**Task brief**. From the data below, return only the lines from the one with "This screenshot has" through the one with "Where should I", exact and inclusive, with pictures left out.

____ Given information

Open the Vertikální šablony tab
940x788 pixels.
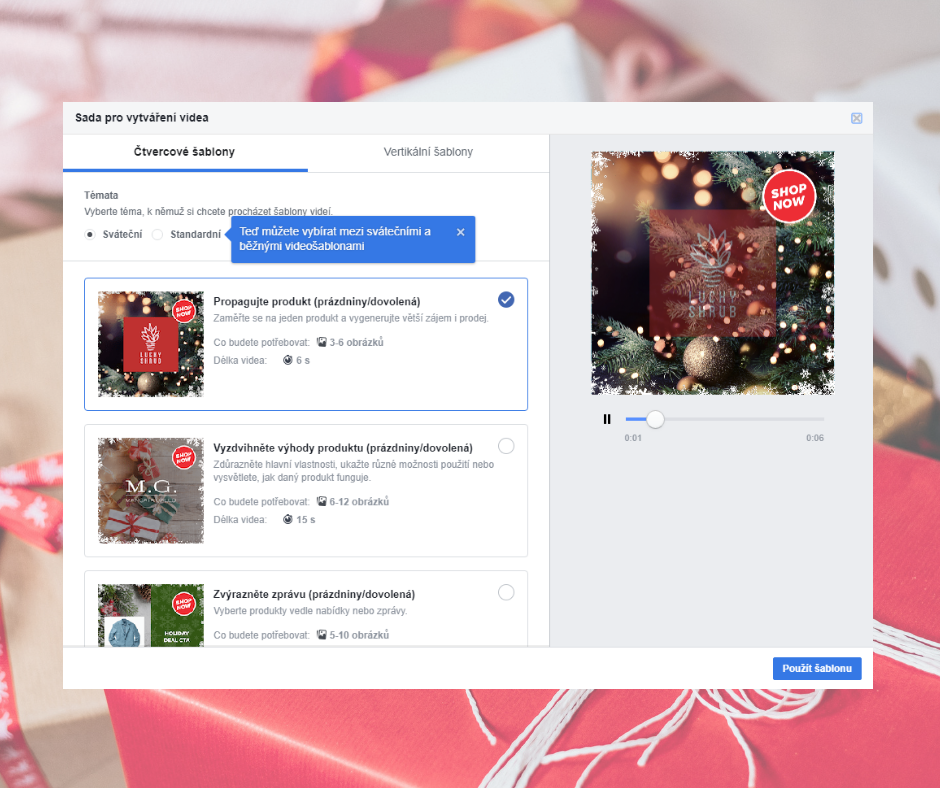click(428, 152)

________
____ Given information

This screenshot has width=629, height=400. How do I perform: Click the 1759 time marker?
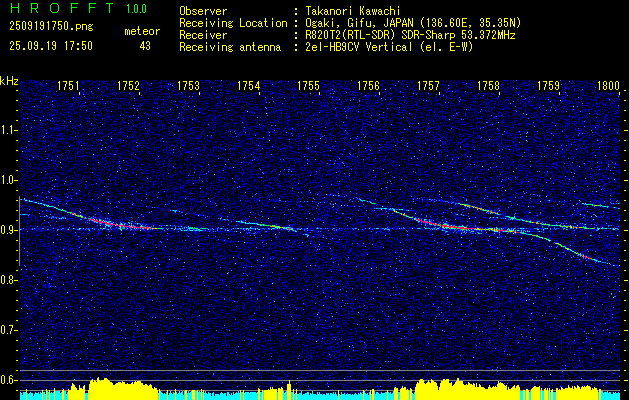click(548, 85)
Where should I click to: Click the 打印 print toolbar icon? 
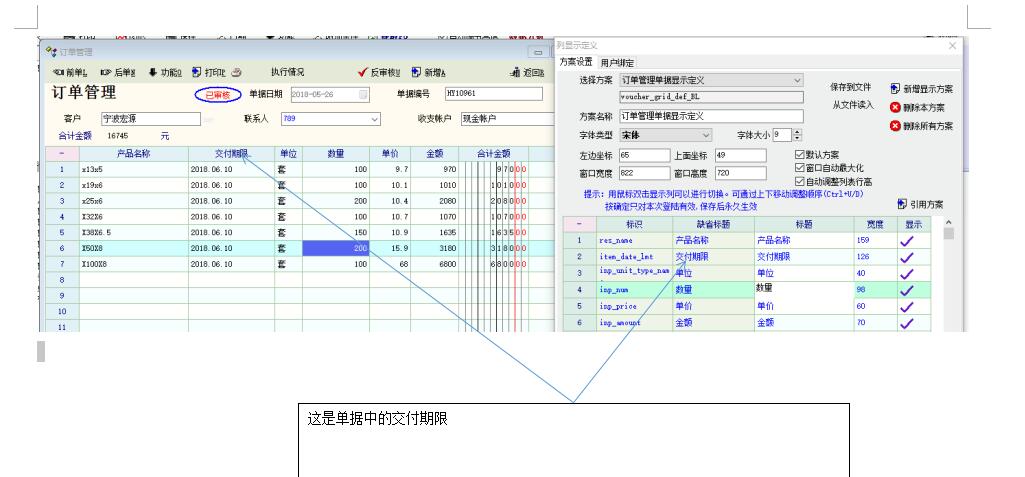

________

**Response area**.
This screenshot has width=629, height=400. How do I perform: Click the 1759 time marker?
click(548, 85)
Where should I click to: Click the 打印 print toolbar icon? 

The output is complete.